The infusion of $200M into BridgeBio Oncology Therapeutics (BBOT) by a consortium of heavy hitters in the investment world is a clear signal of confidence from the market in BBOT's potential to impact the field of precision oncology. Notably, this deal is not only significant due to the amount raised but also because of the quality and diversity of the investors involved. High-profile names such as GV (Google Ventures) and Wellington Management suggest a broad support base for BBOT’s scientific premise and business strategy.

Investors should note that the targeted RAS and PI3Kα pathway malignancies represent a formidable frontier in cancer treatment, being linked to aggressive and difficult-to-treat cancers. The clinical inflection points anticipated in the next 18-24 months will be important for evaluating BBOT's trajectory and potential market impact. Success in these initial trials could position the company as a leader in precision oncology, potentially yielding significant returns.

However, the inherent risks of drug development, particularly in the field of oncology, should temper expectations. The path from clinical trials to market approval is fraught with challenges and thus, long-term success is far from guaranteed.

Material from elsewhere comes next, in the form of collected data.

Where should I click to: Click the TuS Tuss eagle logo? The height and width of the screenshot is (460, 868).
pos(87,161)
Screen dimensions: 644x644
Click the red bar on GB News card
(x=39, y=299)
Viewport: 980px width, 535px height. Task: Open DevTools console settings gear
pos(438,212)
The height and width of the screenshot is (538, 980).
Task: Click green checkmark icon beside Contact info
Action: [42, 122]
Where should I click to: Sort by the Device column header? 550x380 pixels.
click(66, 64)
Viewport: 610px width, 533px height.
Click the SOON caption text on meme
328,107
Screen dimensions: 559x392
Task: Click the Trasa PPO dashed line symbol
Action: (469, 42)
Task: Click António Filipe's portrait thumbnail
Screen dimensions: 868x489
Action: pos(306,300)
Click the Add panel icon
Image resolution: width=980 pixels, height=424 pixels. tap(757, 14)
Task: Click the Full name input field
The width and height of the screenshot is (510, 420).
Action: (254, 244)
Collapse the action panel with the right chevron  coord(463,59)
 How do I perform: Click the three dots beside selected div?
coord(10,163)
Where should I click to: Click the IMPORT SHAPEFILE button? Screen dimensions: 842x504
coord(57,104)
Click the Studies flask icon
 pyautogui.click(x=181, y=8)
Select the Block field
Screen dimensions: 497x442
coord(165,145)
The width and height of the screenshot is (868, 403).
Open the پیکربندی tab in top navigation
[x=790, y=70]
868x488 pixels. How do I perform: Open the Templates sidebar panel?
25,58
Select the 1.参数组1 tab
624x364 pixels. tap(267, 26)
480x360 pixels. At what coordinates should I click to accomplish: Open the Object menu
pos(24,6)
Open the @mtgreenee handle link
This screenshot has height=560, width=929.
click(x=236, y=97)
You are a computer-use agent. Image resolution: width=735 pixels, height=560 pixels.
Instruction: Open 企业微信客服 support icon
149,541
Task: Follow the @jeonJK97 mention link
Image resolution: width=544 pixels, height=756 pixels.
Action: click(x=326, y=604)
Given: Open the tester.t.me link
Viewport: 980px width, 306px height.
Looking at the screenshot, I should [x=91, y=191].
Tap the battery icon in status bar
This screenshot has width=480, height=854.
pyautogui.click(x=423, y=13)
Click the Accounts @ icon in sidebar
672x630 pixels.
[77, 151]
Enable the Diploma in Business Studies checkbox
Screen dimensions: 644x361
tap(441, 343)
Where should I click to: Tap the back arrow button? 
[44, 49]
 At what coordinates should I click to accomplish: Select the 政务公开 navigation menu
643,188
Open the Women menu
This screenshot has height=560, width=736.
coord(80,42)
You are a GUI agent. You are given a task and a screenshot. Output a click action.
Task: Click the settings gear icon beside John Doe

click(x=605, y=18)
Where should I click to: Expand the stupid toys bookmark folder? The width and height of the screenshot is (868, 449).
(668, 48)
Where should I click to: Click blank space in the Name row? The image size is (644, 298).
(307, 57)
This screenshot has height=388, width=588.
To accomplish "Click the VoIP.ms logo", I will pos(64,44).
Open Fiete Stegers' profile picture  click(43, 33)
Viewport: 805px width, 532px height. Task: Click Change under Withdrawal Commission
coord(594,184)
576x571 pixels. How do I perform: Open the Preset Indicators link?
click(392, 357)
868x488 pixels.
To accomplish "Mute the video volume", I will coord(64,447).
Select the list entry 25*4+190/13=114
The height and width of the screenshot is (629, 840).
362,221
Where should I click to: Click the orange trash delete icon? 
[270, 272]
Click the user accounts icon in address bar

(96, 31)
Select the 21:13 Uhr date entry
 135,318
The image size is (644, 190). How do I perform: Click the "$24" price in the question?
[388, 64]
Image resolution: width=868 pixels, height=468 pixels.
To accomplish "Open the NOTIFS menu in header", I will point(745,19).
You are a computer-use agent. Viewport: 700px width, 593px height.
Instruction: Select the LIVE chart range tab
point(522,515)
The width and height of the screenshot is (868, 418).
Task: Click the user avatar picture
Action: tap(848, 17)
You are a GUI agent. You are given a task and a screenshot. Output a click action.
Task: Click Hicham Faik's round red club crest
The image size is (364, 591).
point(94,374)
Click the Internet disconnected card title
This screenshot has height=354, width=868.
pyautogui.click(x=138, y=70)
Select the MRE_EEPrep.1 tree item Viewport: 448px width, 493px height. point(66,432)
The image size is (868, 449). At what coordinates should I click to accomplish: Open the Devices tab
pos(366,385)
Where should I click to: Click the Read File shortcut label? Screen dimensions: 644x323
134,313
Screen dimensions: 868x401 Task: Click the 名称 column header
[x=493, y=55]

Shareholders should consider both the promising aspects of this capital raise and the high-stakes nature of oncology drug development.

BBOT’s focus on targeting KRAS mutations, which have been historically challenging to address, positions the company at the frontline of a shifting paradigm in cancer treatment. The development of a direct inhibitor like BBO-8520 and a pan-KRAS inhibitor such as BBO-11818 could offer much-needed options for patients with specific non-small cell lung cancers and other tumors driven by KRAS mutations.

Furthermore, BBO-10203's novel mechanism of action, avoiding hyperglycemia by bypassing glucose metabolic signaling, is a testament to the innovative approaches being pursued in the precision oncology space. The implications for patient quality of life, should this approach prove successful in clinical trials, could be significant.

Investors should recognize that BBOT's pipeline represents both the cutting-edge of medical research and a high-risk investment. The success of these trials will not only contribute to the company's valuation but could also have wide-reaching implications for cancer patients worldwide. The potential market for successful RAS and PI3K inhibitors is substantial, yet dependent on favorable clinical data and eventual regulatory approval.

  • The oversubscribed financing was led by Cormorant Asset Management and co-led by Omega Funds with participation from affiliates of Deerfield Management, GV (Google Ventures), EcoR1 Capital, Wellington Management, Enavate Sciences, Surveyor Capital (a Citadel company), Aisling Capital, Casdin Capital, and Longwood Fund
  • This capital raise provides BBOT with runway to achieve significant clinical inflection points over the next 18-24 months as it progresses multiple assets into the clinic to treat patients with a wide variety of RAS and PI3Kα pathway malignancies

PALO ALTO, Calif., May 02, 2024 (GLOBE NEWSWIRE) -- BridgeBio Pharma, Inc. (Nasdaq: BBIO) (“BridgeBio” or the “Company”), a commercial-stage biopharmaceutical company focused on genetic diseases and cancers, has announced the completion of a $200M private financing of its former subsidiary, TheRas, Inc. d/b/a BridgeBio Oncology Therapeutics (BBOT), to accelerate the development of its oncology portfolio. The oversubscribed financing was led by Cormorant Asset Management and co-led by Omega Funds with participation from affiliates of Deerfield Management, GV (Google Ventures), EcoR1 Capital, Wellington Management, Enavate Sciences, Surveyor Capital (a Citadel company), Aisling Capital, Casdin Capital, and Longwood Fund.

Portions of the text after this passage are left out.